The answer is that APC gets help, collaborating with formins that deter capping protein. Okada et al. found that when capping protein and profilin are present, APC or mDia1 alone is a weak nucleator. But combining the two boosts actin assembly nearly fourfold.
APC is the seventh actin nucleator that researchers have identified. “The cellular functions of actin are so pervasive,” Goode says. “It's involved in dozens of critical processes, so it makes sense that cells have a large number of factors that promote actin assembly.” So far, APC is the only nucleator with direct links to cancer. Goode says that it's plausible that APC mutations could foment tumors not just through their effects on Wnt signaling, but also through their impact on the cytoskeleton. Cancer-causing mutations typically lop off the protein's actin-binding section.

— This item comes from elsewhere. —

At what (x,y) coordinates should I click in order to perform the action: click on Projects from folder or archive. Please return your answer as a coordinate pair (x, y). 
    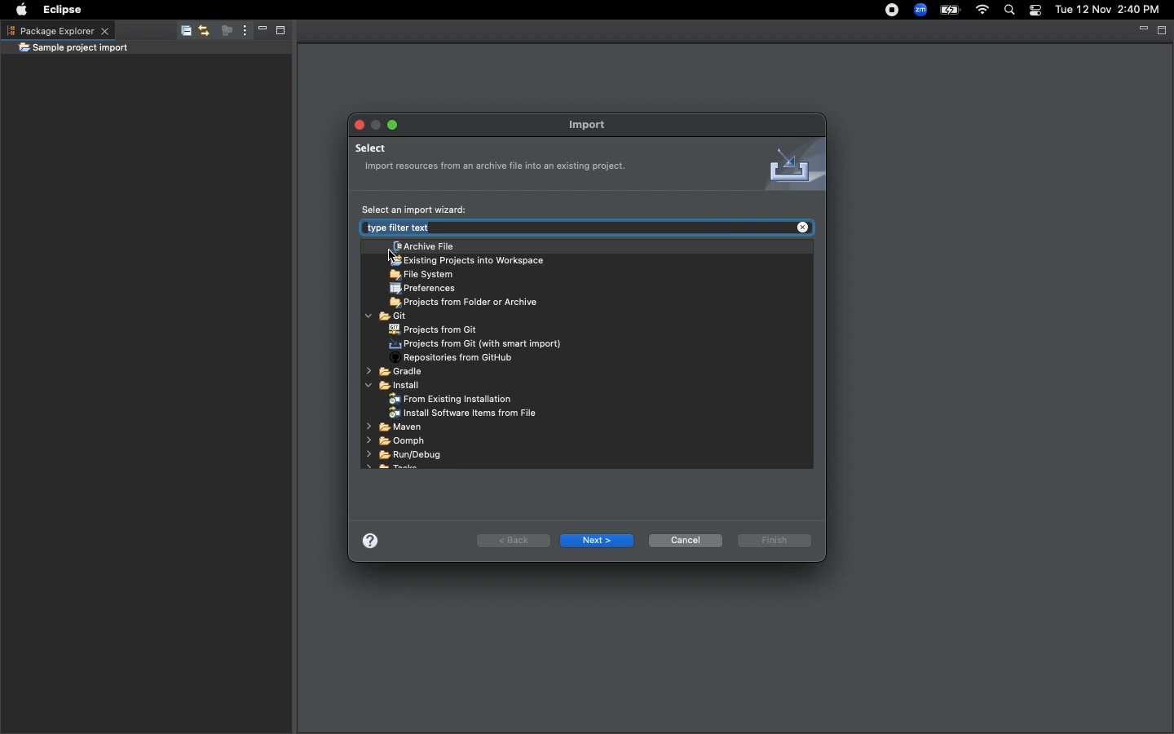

Colon epithelial cells are born deep in crypts in the intestinal lining, and as they mature they differentiate, migrate into position, and give up their ability to divide. These choreographed changes involve precise rearrangements of the cytoskeleton and, if disrupted, could lead a cell down the path to cancer. By creating mice with a version of APC that can't nucleate actin, the researchers hope to nail down whether this mechanism contributes to tumor formation.
Because APC directly lengthens microtubules and actin, the protein could serve as an intermediary between the two cytoskeletons. So another question to investigate, the researchers say, is APC's role in situations where microtubules and actin remodel in concert, such as cell protrusion and migration.